Permissions for apps

It would be nice to have a detailed list of what an app can do to with your data, kind of what you can see when installing an Android app or what CozyCloud shows.

App developpers would have to register their app permissions inside the info.xml file. It would require the server to check on each OCP call if the app has the correct permissions. When a user installs an app, there’s a prompt to tell him what this app can do.

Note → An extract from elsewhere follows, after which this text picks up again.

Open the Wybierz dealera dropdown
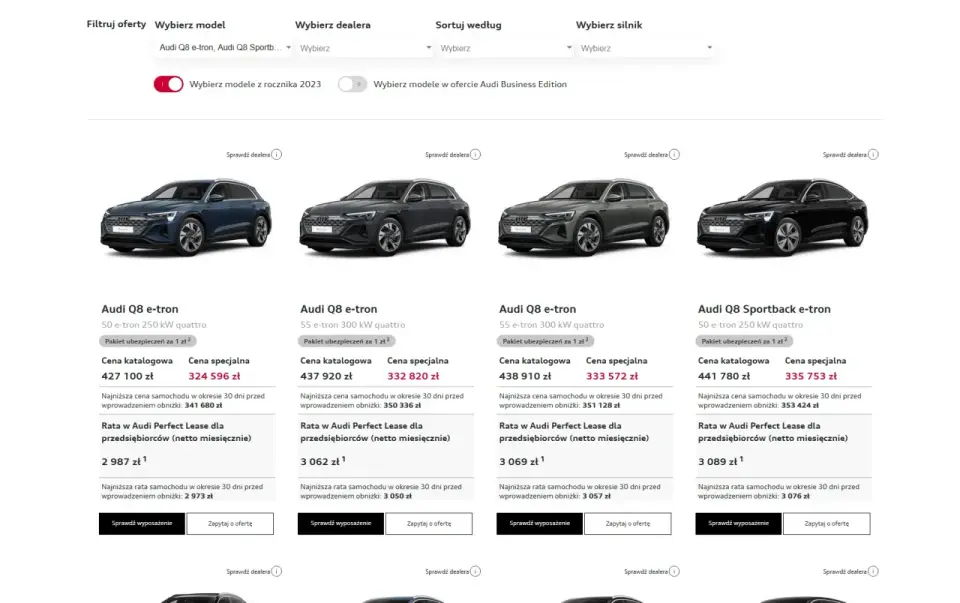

A few permissions I would think of right now :

  • Can read/write your files
  • Can access your calendars
  • Can access your contacts
  • Can send emails
  • Can run background jobs

Sorry if such an discussion already exists about this, didn’t found it.

1 Like

There is work towards this. But nothing completed yet

Is there some place to have a look ?

I was just thinking, wouldn’t this implementation have some limits? Like you can’t use the OCP API, but you still can use PDO to fetch from the filecache table, or use fopen, file_get_contents to read from the filesystem?

There isn’t a way in PHP to block this, right?

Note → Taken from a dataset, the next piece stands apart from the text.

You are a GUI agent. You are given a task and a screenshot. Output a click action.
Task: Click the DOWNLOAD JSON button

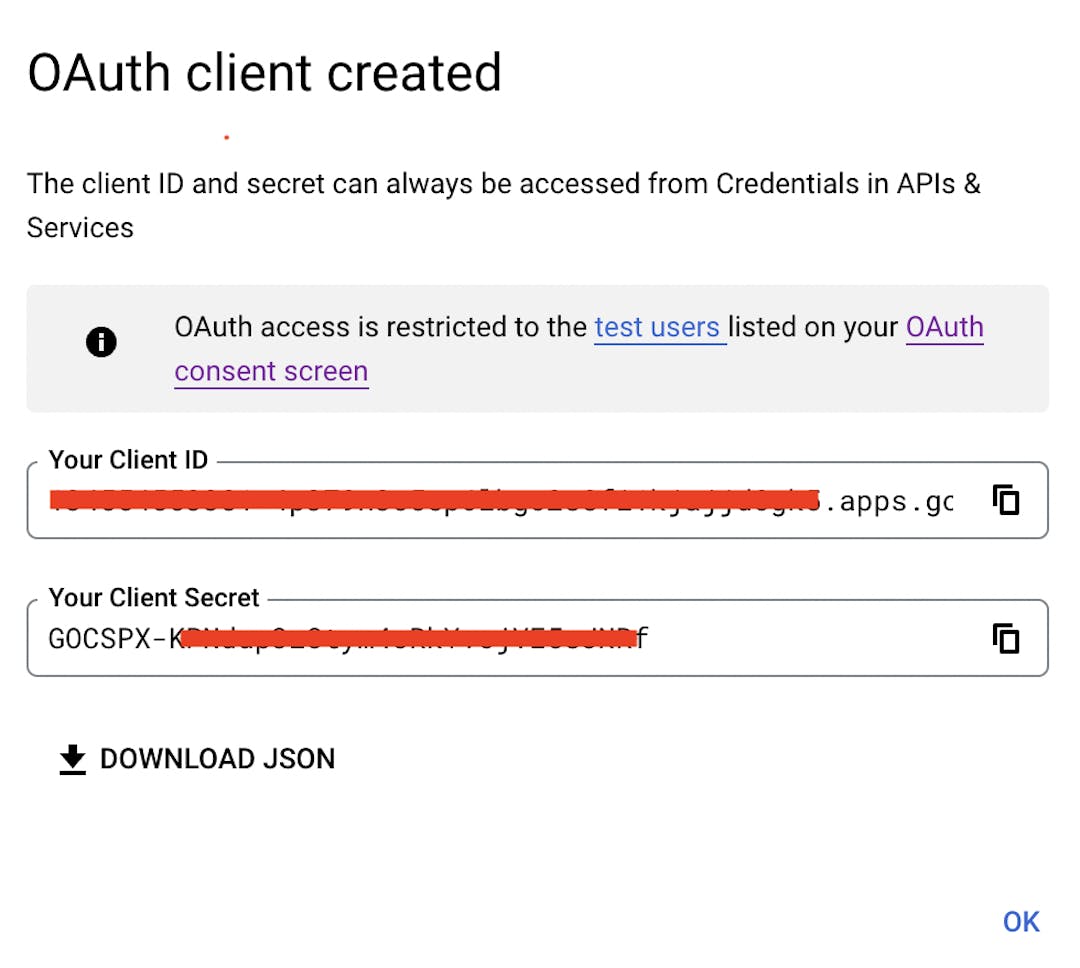(196, 759)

Yes, well I think this a two different stories, the idea is not about Nextcloud (php) apps, but more about external apps (android, windows, …).
E.g. you don’t want your calendar android app, to have a password that can read contacts and files as well. So the other apps and functionality is still loaded and so on, but the content and response would be different/restricted.

the idea is not about Nextcloud (php) apps, but more about external apps (android, windows, …).

That’s not really what I was thinking of then. Still, your thing is useful, but not what I expected.

Well splitting this on php level is …
We can only do it on our APIs, but if an app uses the filesystem/database directly, there is nothing we an do about.